» **EXTRAIT DU DOCUMENT**:
****

CULTURE
Au théâtre d'Auxerre c'est tout sauf du globish
le jeudi 07 mars 2019, 22:54 - CULTURE - Lien permanent
La conversation entre Héloïse Lhérété rédactrice en chef du magazine Sciences Humaines et Barbara Cassin, philosophe, philologue sans frontières, amoureuse des mots et de liberté, académicienne, a captivé, jeudi soir, un auditoire de 200 personnes sur le thème des mots, ce qu'ils peuvent, et les langues dont la traduction semble impossible en termes de correspondances similaires
Autrement dit, chaque langue, voire chaque dialecte, a, possède, son propre génie, son essence incomparable. Intraduisible. Sauvage. Indomptable.
Demandez à un migrant, suggère Barbara Cassin femme engagée à Aubervilliers et à Marseille, quelle langue il parle et comprend. Demandez-lui ensuite quel mot, dans sa langue maternelle, lui manque le plus ... Et là, ça se décante à perte non pas de vue mais de mots. Ce que peuvent les mots était le thème de la soirée organisée par la Scène des Idées coproduite par le Cercle Condorcet d'Auxerre et Sciences Humaines.

****

» **DONNÉES BRUTES**:
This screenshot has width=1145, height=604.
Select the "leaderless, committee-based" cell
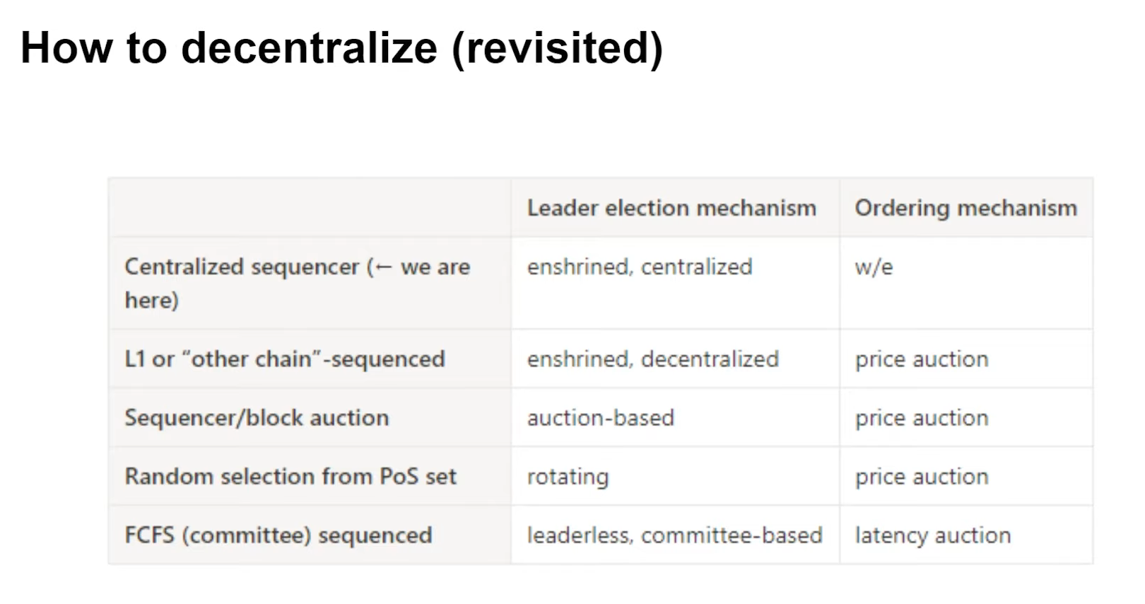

****

» **CONSIGNES**:
(1) Selon l'extrait du document, combien de personnes composaient l'auditoire de la conversation ?
(2) Résumez en quelques lignes le paragraphe de l'extrait du document qui commence par « Demandez à un migrant », sans perdre ses faits principaux.
Appuyez-vous seulement sur l'extrait du document.

» **RÉPONSES PAR CONSIGNE**:
(1) 200 personnes.

(2) Barbara Cassin, engagée à Aubervilliers et à Marseille, propose de demander à un migrant quelle langue il parle et comprend, puis quel mot de sa langue maternelle lui manque le plus. Les mots affluent alors. La soirée avait pour thème « Ce que peuvent les mots ». Elle était organisée par la Scène des Idées, coproduite par le Cercle Condorcet d'Auxerre et Sciences Humaines.